The layoffs supposedly triggered the WARN Act, which requires companies to give employees 60 days notice for any mass layoff—defined as 33 percent or more of the active workforce. That would suggest Spot Runner currently employs less than 180 people, and after the layoffs take effect will employ less than the 120 mentioned above. Spokesperson Rosabel Tao disputes that math, saying, “As a private company, we do not disclose employee figures but it is out of hundreds.” She also notes that the California WARN Act is more stringent than the federal one and requires notice if 50 or more employees are effected, regardless of the percentage.
Tips started coming in to us yesterday. One mentioned that Spot Runner employees were updating their Facebook statuses with references to “suite 2160,” the conference room where the last round of layoffs took place. Tao confirms that most of the layoffs will be coming from the local search and local outbound sales groups, which is the business Spot Runner got into when it acquired Weblistic a year ago. She writes in an email:
The economic environment continues to worsen, with a rebound not expected until at least late next year. Companies are pulling back their marketing spend across all types of media. Local merchants simply aren’t advertising to the degree they were before and are pulling back their budgets. Like everyone else, Spot Runner has been impacted by these changes and we are hunkering down to get through this recession. Our core focus has not changed. We are a tech platform business for video, TV and online. This is about continuing to tighten our focus and investing our capital resources in the areas where there is the most opportunity.
As I said earlier, about 60 people were given notice that their jobs would be going away in a couple of months. . . . While there will be cuts throughout the company, they are primarily in two areas – local search and outbound sales for the local platform business. It is not the entire Weblistic team, but a good number of them.
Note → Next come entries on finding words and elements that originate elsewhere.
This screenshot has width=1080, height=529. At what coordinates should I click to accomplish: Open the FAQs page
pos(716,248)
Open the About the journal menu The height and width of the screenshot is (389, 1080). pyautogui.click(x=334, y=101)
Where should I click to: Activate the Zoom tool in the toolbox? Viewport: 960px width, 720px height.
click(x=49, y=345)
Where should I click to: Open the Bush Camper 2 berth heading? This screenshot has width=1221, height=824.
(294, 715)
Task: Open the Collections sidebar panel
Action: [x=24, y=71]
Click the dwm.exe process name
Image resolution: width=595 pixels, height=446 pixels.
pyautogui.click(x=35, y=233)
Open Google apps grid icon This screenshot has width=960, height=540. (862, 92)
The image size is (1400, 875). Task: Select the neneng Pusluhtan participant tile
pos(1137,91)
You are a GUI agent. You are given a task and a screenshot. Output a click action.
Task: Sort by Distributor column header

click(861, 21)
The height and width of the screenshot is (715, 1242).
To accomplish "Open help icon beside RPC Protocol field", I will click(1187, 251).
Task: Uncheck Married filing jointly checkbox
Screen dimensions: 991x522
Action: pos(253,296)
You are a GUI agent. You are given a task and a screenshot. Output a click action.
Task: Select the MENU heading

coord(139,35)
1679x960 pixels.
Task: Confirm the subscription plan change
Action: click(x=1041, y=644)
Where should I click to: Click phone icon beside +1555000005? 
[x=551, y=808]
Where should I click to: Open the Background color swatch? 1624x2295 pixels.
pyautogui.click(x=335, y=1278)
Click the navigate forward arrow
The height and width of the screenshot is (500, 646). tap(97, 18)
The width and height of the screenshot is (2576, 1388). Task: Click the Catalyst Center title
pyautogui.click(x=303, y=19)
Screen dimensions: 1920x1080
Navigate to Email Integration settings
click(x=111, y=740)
Just to be clear, we are not getting out of local TV but we are going to focus on our partnerships rather than independent local merchants.
. . . Our top priority continues to be Project Malibu and we will continue to invest heavily in developing this technology. This is an all-digital platform that streamlines and enhances the process of buying and selling all forms of TV and video advertising to benefit media owners and their advertising clients. We believe this is a game changing product and that this will be a significant business for us.
Whether or not the company has a future seems to be tied to the fate of “Project Malibu,” a digital ad-buying platform for TV commercials which one former employee characterizes as its Hail Mary pass.